◆ Exercise task
Rewrite the listing below, replacing each "screenshot" with "capture" and leaving everything else unchanged.

[Begin Provided information]

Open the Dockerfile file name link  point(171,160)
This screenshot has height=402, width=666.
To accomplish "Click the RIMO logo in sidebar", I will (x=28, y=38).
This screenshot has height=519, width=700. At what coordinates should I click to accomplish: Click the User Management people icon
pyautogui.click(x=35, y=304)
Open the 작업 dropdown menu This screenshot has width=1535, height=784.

[End Provided information]

◆ Output for this task
Open the Dockerfile file name link  point(171,160)
This capture has height=402, width=666.
To accomplish "Click the RIMO logo in sidebar", I will (x=28, y=38).
This capture has height=519, width=700. At what coordinates should I click to accomplish: Click the User Management people icon
pyautogui.click(x=35, y=304)
Open the 작업 dropdown menu This capture has width=1535, height=784.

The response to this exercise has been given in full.